Alors que les Etats-Unis se préparent et préparent le monde à une guerre qui a de la peine à cacher son intérêt ultime, l’accès au pétrole iraquien, et qu’au Vénézuela un bras de fer oppose une minorité qui contrôle l’exploitation du pétrole à un gouvernement démocratiquement élu qui prétend gérer cette exploitation, un sous-produit du même pétrole, du fuel lourd en l’occurrence, pollue le nord et l’ouest des côtes espagnoles et commence à faire de même en France.
Le 19 novembre 2002, le pétrolier Prestige s’est brisé en deux à 250 kilomètres de la côte espagnole de Galice, et repose depuis à 3.600 mètres de fond. Il transportait 77.000 tonnes de fuel sibérien depuis la Lettonie jusqu’à Singapour. Environ 15.000 tonnes de fuel sont sorties pendant la semaine d’errance (l’accident s’est produit le 13 novembre 2002) pendant laquelle le capitaine s’est fait remorquer au large avec son bateau sur ordre des autorités locales.

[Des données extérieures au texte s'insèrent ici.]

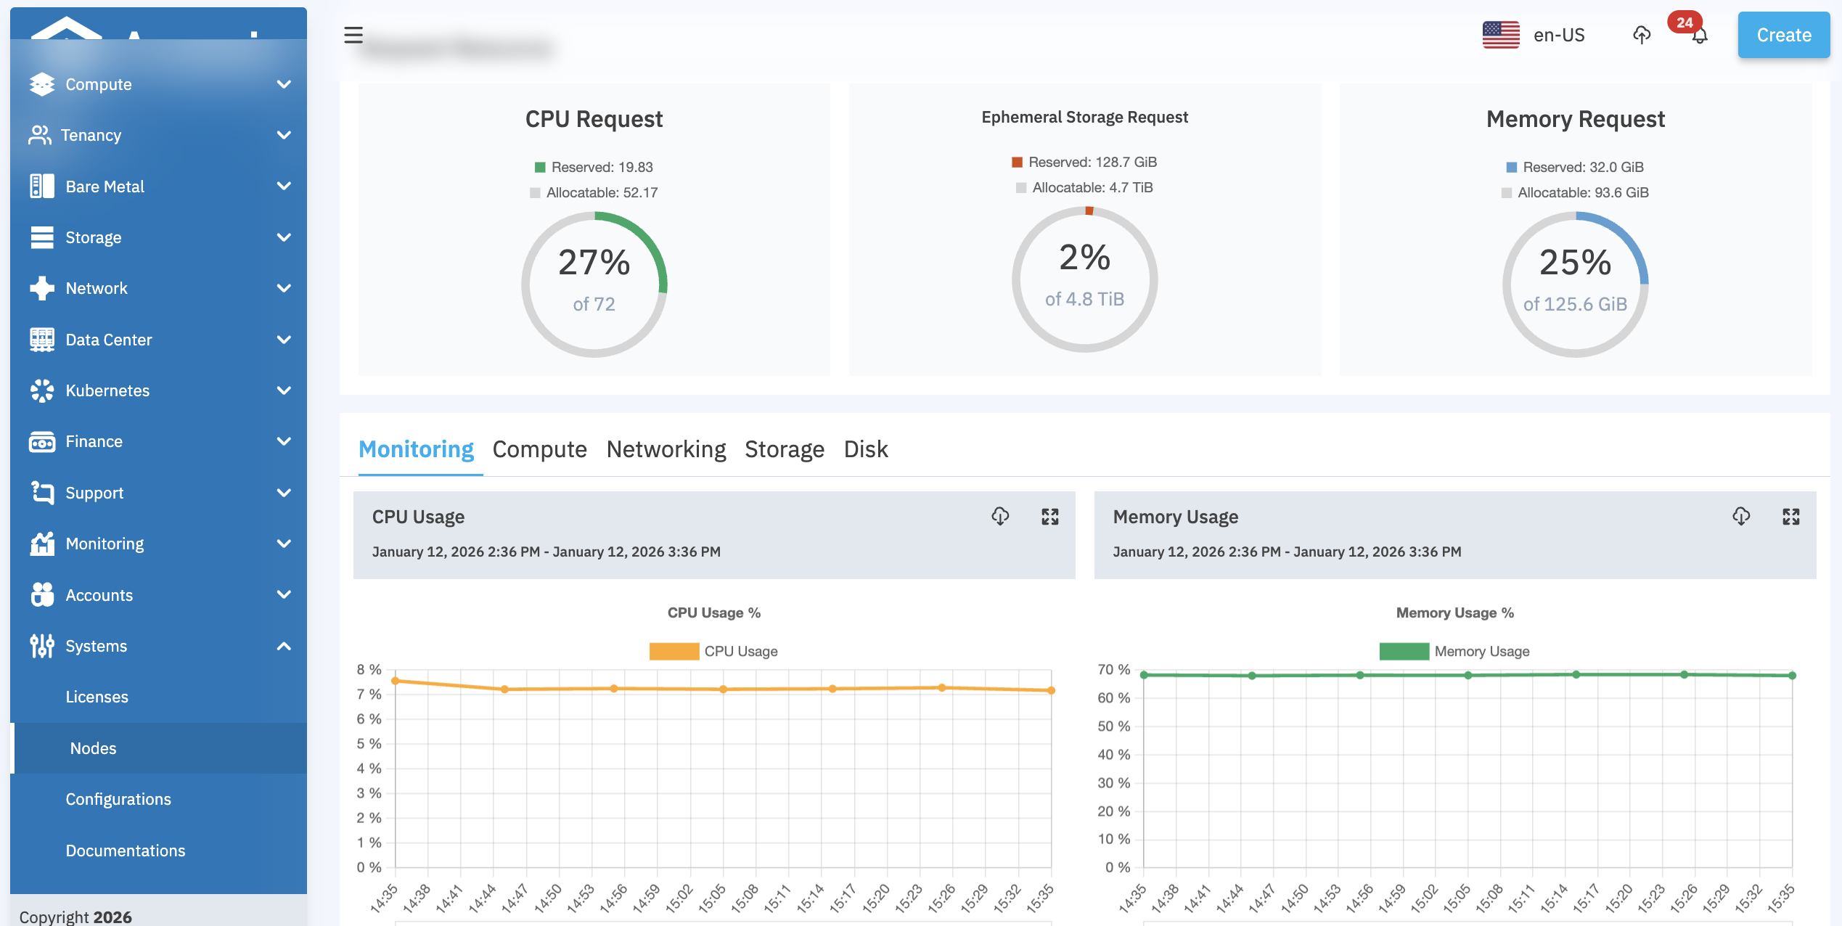The height and width of the screenshot is (926, 1842).
Task: Click the Monitoring bar-chart icon in sidebar
Action: 41,544
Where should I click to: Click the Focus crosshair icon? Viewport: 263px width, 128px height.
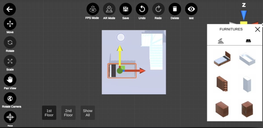10,117
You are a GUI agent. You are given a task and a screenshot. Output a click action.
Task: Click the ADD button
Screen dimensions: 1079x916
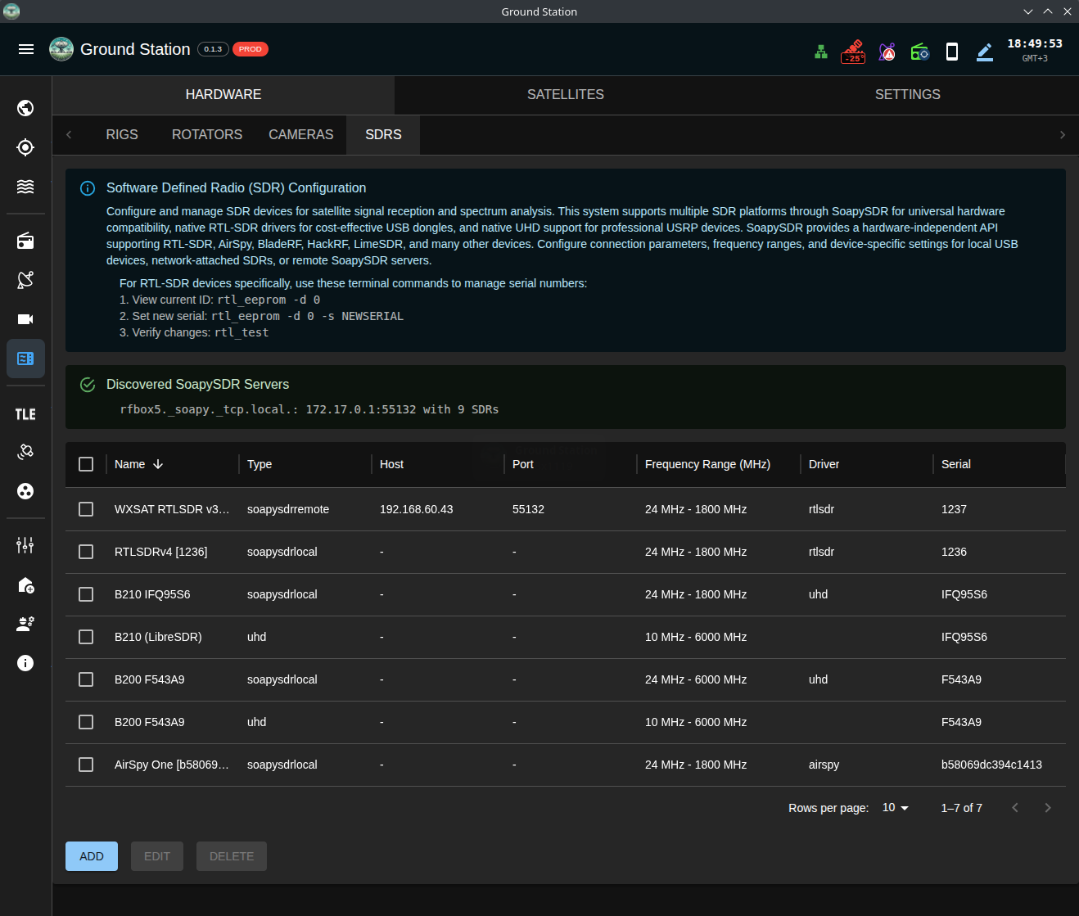click(x=91, y=855)
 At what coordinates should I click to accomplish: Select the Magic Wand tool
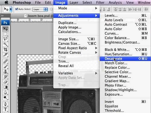click(x=5, y=44)

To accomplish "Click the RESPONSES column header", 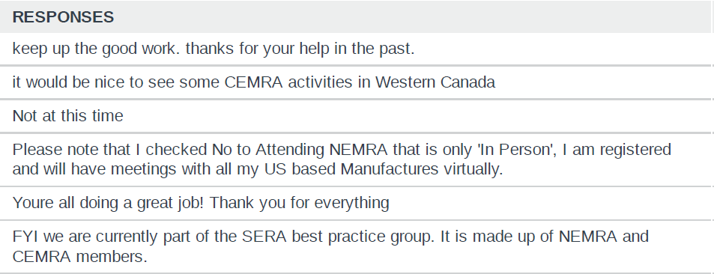I will click(x=63, y=16).
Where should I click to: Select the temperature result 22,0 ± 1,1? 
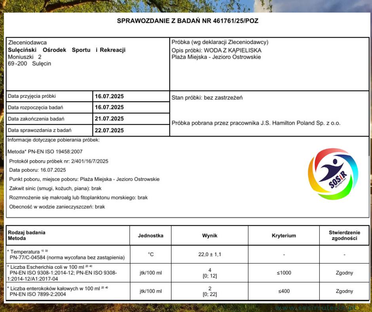(x=209, y=255)
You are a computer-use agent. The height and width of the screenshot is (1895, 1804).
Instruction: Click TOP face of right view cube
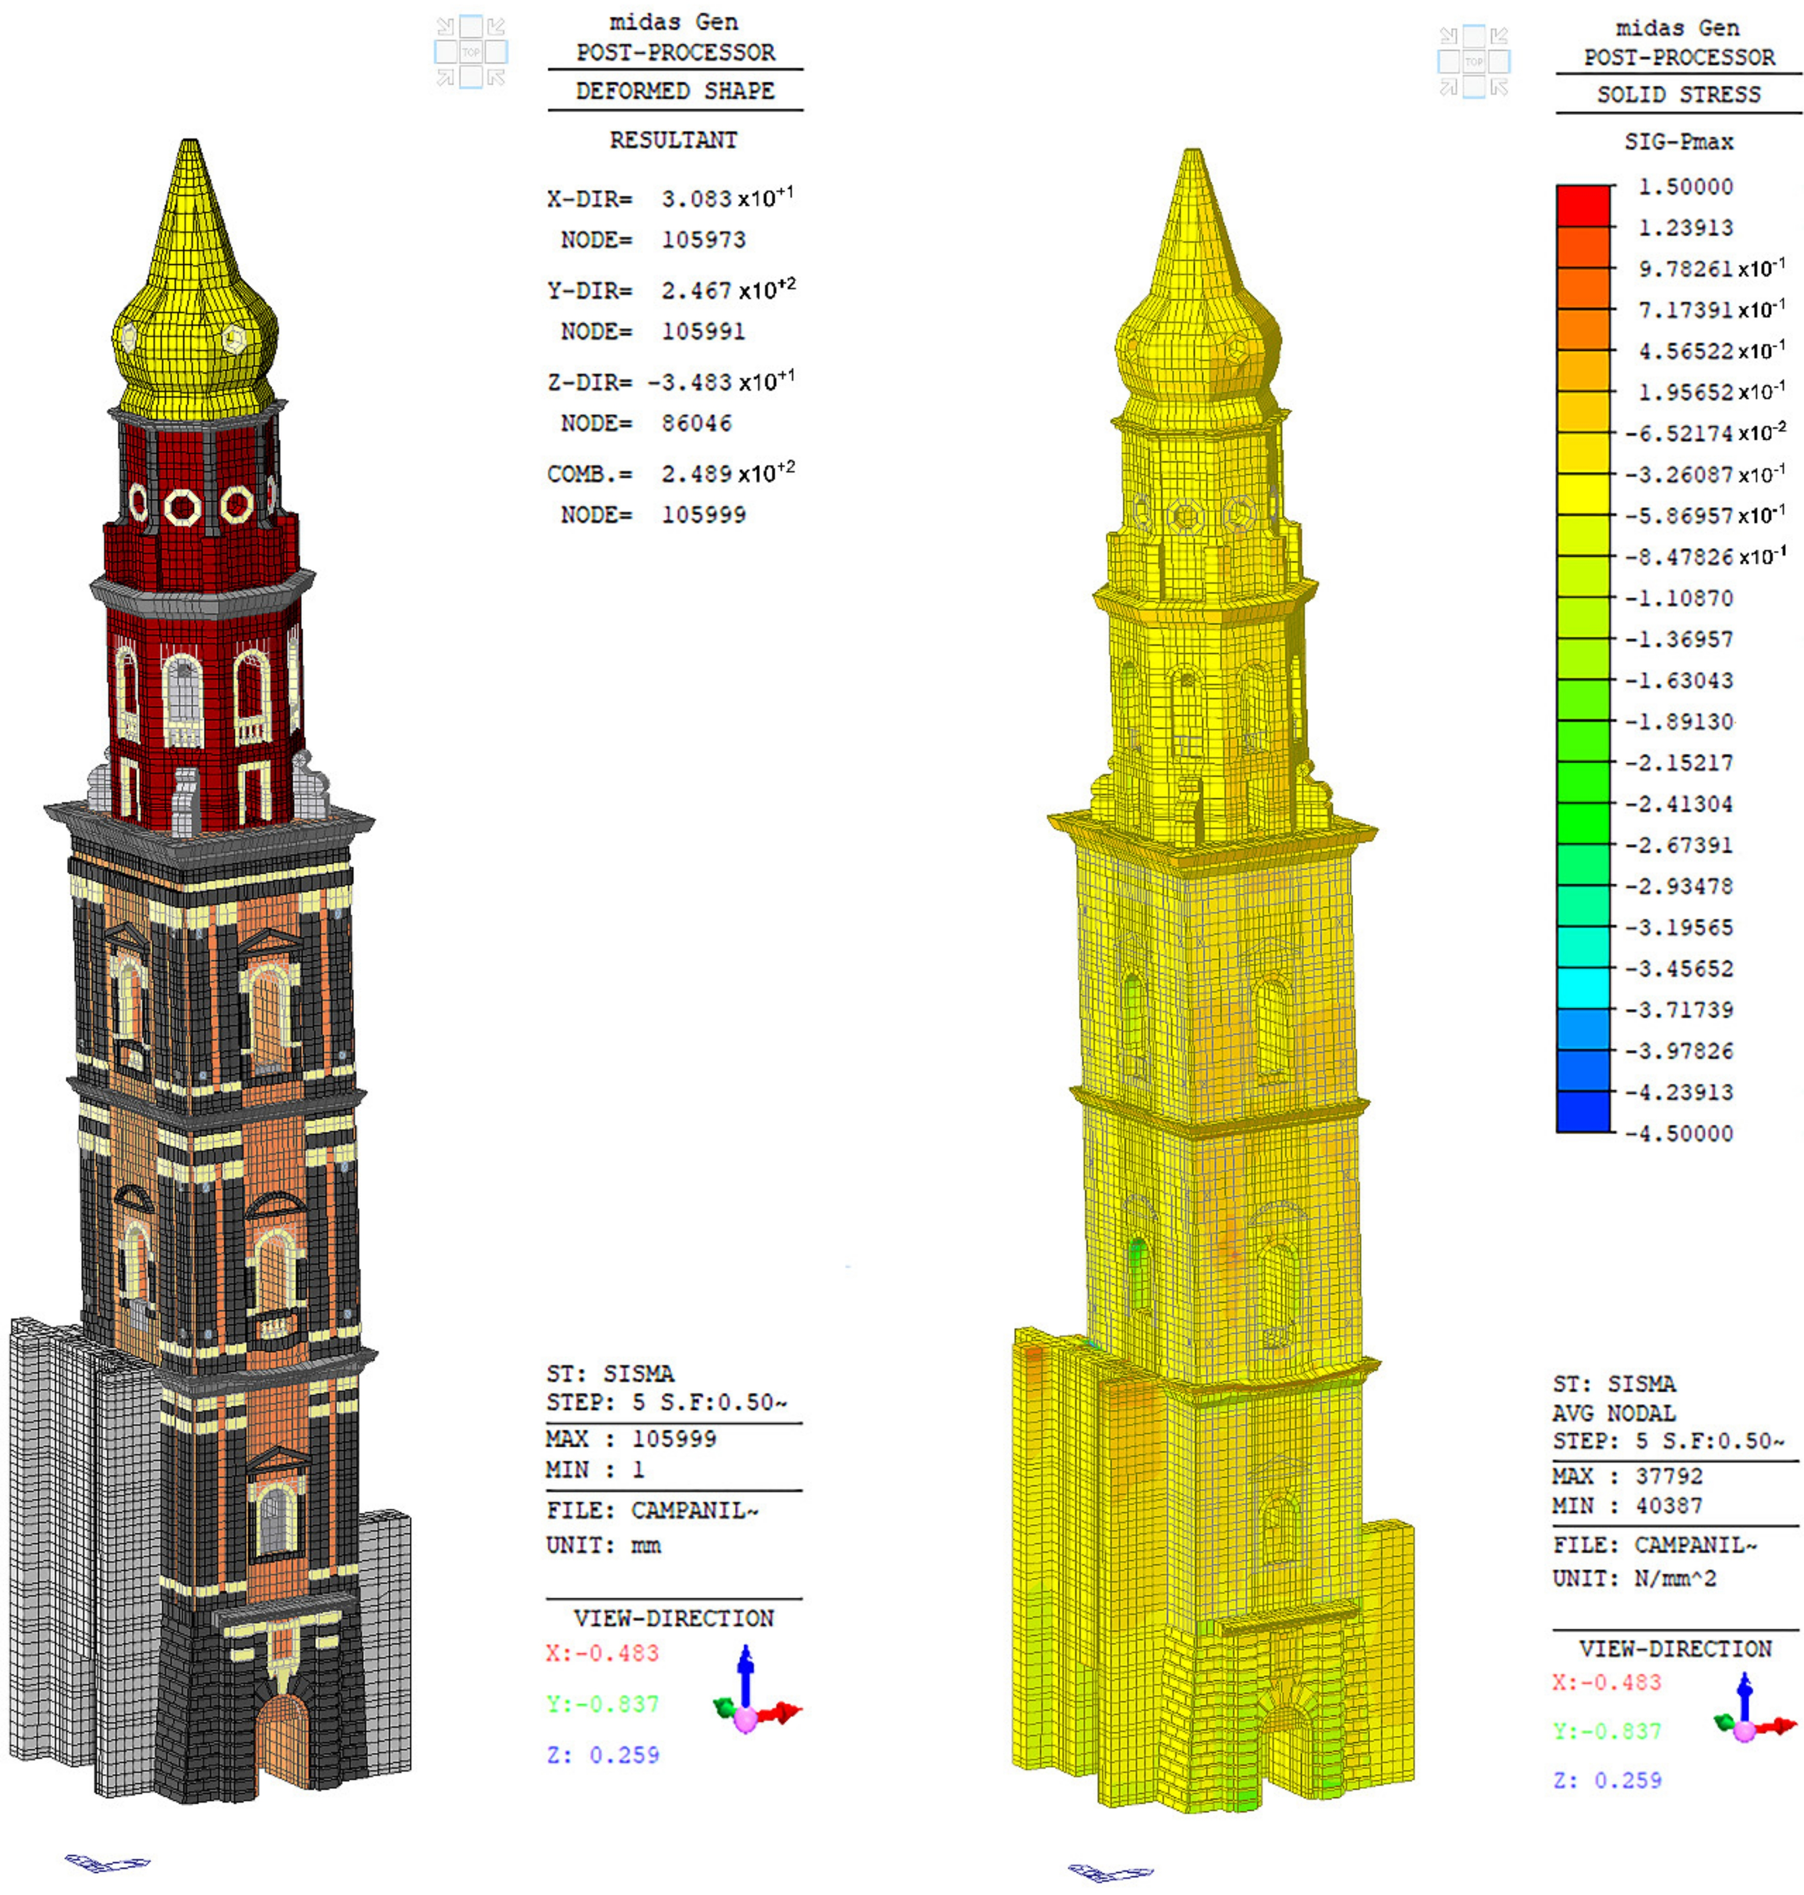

Depuis, le fuel continue de sortir par les multiples fissures du bateau. Le 10 décembre 2002, on apprend que 125 tonnes sortent chaque jour à nouveau. La population est en colère et réagit: "nunca mas, plus jamais ça!", plusieurs manifestations de dizaines, voire de centaines de milliers de personnes s’organisent, aussi bien en Galice que dans le reste de l’Espagne. On demande la démission des responsables politiques, et une prise en main adéquate de la crise. Des centaines de naufrages ont eu lieu de tous temps dans cette partie de la côte, nommée Côte de la Mort. Cinq marées noires ont déjà souillé ces mêmes côtes ces trente dernières années, mais celle du naufrage du Prestige est de loin la plus grave. Le gouvernement espagnol tente de minimiser la catastrophe et réagit tardivement avec la mise en place d’un service d’aide économique pour les pêcheurs et les aquaculteurs qui reçoivent 40 Euros par jour. Le reste de la population, qui vit indirectement de la pêche, ne touche aucune aide. En ce qui concerne le nettoyage des côtes, des milliers de volontaires arrivés de toute l’Espagne et d’ailleurs se proposent tous les jours et travaillent, au risque de leur santé, avec des moyens très rudimentaires. L’Armée espagnole fait une apparition timide et tardive. Sur 1.064 plages dans les quatre régions concernées, 562 ont été souillées.
La manifestation à Zoug
Samedi 11 janvier 2003, nous étions 600 à Zoug, en Suisse, pour exiger de la société Crown Ressources qu’elle reconnaisse publiquement sa responsabilité dans le naufrage du pétrolier Prestige dont elle est l’affréteur et s’engage à réparer les dégâts. Nous avons aussi demandé à la Ville et au Canton de Zoug d’affecter les impôts, payés et à payer, de la Crown Ressources, aux victimes de la catastrophe. La manifestation était organisée par l’Alternative Socialiste Verte (SGA) de Zoug et par diverses organisations suisses, galiciennes et espagnoles avec le soutien, entre autres, du Forum Civique Européen. Pour l’occasion Antón Carracedo Sacedo, maire de Laxe, un des villages les plus souillés par la marée noire, est venu témoigner. Hanspeter Uster de SGA, Conseiller d’Etat du Canton et Directeur de la Police, a demandé la création d’un code de bonne conduite pour les marchands de pétrole, des navires à double coque et l’interdiction de recourir à des pavillons de complaisance. Les responsabilités dans cette catastrophe ont été désignées: incompétence des gouvernements Autonome galicien et Central espagnol, négligence de l’Union Européenne, irresponsabilité de la compagnie maritime grecque et soif de profit de la société ayant affrété le pétrolier, la Crown Ressources.
Par ailleurs les banques cantonales genevoises et vaudoises ont participé largement au financement de la cargaison du Prestige.